Why Are Transfusions Needed?

Children with Transfusion-Dependent Thalassemia (TDT) cannot produce enough healthy hemoglobin. Regular transfusions maintain hemoglobin at 9–10.5 g/dL, supporting growth, brain development, and heart health.

How Often Are Transfusions Given?

Most children need blood every 3–4 weeks. The schedule may vary slightly based on growth, illness, and pre-transfusion hemoglobin.

Safe Blood Requirements

Every child with thalassemia should receive:

• NAAT-tested blood (early detection of HIV, HBV, HCV)
• Leucodepleted blood (reduces fever reactions, CMV transmission, and HLA alloimmunization)
• Extended crossmatched blood (Rh, Kell, Duffy, Kidd, MNS antigens matched to avoid antibodies)

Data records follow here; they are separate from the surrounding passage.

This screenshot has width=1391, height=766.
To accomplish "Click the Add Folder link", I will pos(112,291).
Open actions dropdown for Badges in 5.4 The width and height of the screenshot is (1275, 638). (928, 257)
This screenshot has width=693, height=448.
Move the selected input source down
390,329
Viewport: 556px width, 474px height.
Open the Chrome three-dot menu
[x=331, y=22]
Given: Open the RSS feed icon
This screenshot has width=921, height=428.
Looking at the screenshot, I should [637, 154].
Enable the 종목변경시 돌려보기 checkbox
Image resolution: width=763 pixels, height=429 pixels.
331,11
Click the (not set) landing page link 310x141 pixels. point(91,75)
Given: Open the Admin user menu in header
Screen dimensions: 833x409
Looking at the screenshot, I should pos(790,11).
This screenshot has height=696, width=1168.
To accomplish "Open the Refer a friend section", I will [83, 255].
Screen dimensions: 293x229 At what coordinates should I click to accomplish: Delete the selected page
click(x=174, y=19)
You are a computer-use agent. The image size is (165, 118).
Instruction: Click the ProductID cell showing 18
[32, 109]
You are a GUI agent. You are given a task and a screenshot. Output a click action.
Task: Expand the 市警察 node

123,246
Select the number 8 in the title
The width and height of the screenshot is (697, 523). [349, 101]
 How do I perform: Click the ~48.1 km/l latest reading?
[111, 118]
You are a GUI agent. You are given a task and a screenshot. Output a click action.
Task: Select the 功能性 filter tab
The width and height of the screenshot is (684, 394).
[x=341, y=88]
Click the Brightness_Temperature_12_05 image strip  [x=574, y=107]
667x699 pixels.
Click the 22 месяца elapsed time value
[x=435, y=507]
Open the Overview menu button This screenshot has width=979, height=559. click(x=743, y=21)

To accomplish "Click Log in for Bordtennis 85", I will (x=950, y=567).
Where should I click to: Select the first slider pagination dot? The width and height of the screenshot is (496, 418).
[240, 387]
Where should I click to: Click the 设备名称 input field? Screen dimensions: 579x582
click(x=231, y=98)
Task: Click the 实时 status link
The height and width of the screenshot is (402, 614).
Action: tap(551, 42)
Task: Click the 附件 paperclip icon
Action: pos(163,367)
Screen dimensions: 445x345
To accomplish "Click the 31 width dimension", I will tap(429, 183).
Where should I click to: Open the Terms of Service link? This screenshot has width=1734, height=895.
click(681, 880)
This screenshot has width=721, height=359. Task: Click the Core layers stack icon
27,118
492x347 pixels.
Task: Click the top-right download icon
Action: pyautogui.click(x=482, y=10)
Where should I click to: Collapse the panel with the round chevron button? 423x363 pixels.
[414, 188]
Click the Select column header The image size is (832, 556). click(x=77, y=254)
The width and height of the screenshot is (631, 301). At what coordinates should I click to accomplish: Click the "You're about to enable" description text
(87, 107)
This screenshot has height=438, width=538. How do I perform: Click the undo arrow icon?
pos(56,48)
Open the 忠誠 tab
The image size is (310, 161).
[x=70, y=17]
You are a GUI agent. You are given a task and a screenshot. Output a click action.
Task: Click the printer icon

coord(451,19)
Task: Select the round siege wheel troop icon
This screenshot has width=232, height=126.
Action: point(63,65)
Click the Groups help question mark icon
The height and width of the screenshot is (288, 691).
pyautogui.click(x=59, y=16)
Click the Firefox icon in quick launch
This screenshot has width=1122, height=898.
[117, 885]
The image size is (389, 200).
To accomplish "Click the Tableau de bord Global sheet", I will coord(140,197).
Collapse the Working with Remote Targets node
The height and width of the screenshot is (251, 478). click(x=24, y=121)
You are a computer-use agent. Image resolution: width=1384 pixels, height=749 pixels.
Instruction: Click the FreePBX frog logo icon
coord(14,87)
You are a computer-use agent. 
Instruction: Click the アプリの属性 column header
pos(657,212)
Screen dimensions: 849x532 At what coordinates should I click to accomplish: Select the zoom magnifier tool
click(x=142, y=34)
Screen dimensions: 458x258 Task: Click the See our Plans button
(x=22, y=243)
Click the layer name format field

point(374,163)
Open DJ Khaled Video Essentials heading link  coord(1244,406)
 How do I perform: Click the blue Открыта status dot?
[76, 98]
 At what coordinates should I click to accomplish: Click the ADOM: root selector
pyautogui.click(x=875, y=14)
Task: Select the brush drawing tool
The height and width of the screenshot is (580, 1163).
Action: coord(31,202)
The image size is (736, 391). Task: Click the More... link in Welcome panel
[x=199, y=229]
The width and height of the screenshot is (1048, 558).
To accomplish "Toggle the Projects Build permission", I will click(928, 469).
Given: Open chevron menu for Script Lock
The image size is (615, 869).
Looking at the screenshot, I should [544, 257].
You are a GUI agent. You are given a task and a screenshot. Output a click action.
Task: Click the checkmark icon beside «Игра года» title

Signs Parents Should Watch During Transfusion

Fever, chills, rashes, difficulty breathing, dark urine, vomiting, or back pain. Report immediately.

Iron Overload

Each transfusion adds iron that accumulates in organs. Excess iron affects the heart, liver, hormones, and bones. Chelation therapy (Deferasirox, Deferiprone, Deferoxamine) removes excess iron.

Monitoring Schedule

• Ferritin every 3 months
• MRI T2* (heart & liver) every 1–2 years
• Thyroid, sugar, hormone tests yearly
• Growth and puberty check-ups
• Bone health assessment

Making Transfusions Easier

Maintain a transfusion diary, track hemoglobin, hydrate well, continue normal activities and school whenever possible.

Curative Options

Stem Cell Transplant (HSCT) and gene therapy are the only curative treatments.